Artificial Creativity

19 September 06.

Artificial Neural Networks are interesting, like many things, at a broad level only. Once you get down to the nitty-gritty of automata and models of computation the excitement soon drains out of it, I’ve always found. For the pop-scientists among us though, this article on the Creation Machine (found at The Nonist) is wonderful and creepy all at the same time.

Artificial intelligence is a pretty tired subject at this stage, but what is less frequently addressed is the creative potential of evolving computers. We are still a long way off having a robot serve you coffee but the point that we are reaching rather more quickly is a computer writing real, expressive music. And when you think about it, which is more significant? A robot to drive you to work or one that can create an emotionally resonant art-piece?

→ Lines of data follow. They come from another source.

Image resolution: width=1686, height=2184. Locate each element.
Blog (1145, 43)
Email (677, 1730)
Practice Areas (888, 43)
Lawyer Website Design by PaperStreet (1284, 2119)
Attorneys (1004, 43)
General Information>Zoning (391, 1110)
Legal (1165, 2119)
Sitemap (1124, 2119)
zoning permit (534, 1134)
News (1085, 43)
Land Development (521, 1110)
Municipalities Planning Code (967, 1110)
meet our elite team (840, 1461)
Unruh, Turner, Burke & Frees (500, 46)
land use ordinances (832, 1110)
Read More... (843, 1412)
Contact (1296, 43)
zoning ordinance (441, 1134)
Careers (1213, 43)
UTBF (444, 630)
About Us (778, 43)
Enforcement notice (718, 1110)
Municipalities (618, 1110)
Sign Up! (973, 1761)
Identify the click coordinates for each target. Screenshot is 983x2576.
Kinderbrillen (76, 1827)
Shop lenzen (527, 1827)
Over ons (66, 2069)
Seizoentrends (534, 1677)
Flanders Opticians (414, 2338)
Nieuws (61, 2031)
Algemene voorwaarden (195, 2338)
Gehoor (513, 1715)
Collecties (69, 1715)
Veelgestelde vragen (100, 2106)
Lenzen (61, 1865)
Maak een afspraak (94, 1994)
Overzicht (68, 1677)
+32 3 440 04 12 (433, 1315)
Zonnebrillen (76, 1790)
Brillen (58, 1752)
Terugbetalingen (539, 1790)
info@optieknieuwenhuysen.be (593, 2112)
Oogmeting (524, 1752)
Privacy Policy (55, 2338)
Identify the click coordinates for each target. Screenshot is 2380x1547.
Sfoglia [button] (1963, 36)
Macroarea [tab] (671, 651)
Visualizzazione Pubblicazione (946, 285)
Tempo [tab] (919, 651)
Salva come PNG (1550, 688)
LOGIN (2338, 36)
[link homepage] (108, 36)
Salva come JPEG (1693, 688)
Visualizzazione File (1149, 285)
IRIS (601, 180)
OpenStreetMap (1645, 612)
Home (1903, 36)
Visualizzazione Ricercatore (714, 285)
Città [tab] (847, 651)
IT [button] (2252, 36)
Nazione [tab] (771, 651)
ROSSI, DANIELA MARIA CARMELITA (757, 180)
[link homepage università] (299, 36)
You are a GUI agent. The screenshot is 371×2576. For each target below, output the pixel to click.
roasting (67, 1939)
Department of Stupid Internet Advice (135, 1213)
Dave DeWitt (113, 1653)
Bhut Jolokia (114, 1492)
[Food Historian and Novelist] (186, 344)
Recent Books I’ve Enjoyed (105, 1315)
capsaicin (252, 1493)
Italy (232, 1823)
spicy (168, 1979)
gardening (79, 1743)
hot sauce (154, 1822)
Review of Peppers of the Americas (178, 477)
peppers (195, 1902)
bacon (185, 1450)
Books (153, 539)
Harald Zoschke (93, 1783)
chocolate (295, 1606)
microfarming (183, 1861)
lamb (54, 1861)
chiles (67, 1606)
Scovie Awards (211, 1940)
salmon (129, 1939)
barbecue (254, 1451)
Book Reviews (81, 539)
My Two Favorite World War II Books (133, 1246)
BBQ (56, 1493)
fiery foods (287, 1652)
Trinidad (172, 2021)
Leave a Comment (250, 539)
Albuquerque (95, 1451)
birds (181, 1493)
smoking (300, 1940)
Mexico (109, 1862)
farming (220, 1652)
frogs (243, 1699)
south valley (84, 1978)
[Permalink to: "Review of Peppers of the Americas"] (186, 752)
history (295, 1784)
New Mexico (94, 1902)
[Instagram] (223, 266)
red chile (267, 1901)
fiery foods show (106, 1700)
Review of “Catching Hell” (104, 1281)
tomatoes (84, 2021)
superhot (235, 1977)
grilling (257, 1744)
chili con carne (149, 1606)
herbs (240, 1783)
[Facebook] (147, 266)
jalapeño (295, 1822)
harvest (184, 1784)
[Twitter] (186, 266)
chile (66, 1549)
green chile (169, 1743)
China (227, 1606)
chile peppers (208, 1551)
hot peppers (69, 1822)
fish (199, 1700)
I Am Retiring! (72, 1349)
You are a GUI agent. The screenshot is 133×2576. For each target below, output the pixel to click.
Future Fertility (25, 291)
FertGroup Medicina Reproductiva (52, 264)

As a species, it’s our creativity that we always celebrate as our most positive innate ability. While we are warring and lying and cheating and stealing we can still always look at ourselves and say “But look at our creativity! Look at the vast, untarnished potential we carry inside each and every one of us. We are truly unique and miraculous!”

We like to think of our ability to imagine as something almost magical (or spiritual?). But take past experience (data), throw in a little noise along with a problem to work on, and that’s creativity. We may be complex, but there is nothing there that can’t be measured, weighed and formulated by a more complex system.

And now we have something like the Creativity Machine, which one day soon will be able to write a song indistinguishable from one written by a living, breathing human. To paint a painting, to sculpt materials. To create. And not just create new chemical formulae or mathematical solutions, but the create within those mediums that speak to our emotional core. Can you imagine what that will do to our collective psyche? We wanted smart robots for menial task-work, but creativity is the one thing that was supposed to be ours. Unfakable.

With intelligence comes all those other qualities of the mind that we take as ours, and that’s frightening. The machines don’t have to become our evil overlords for them to be able to seriously redefine the boundaries of what we consider human.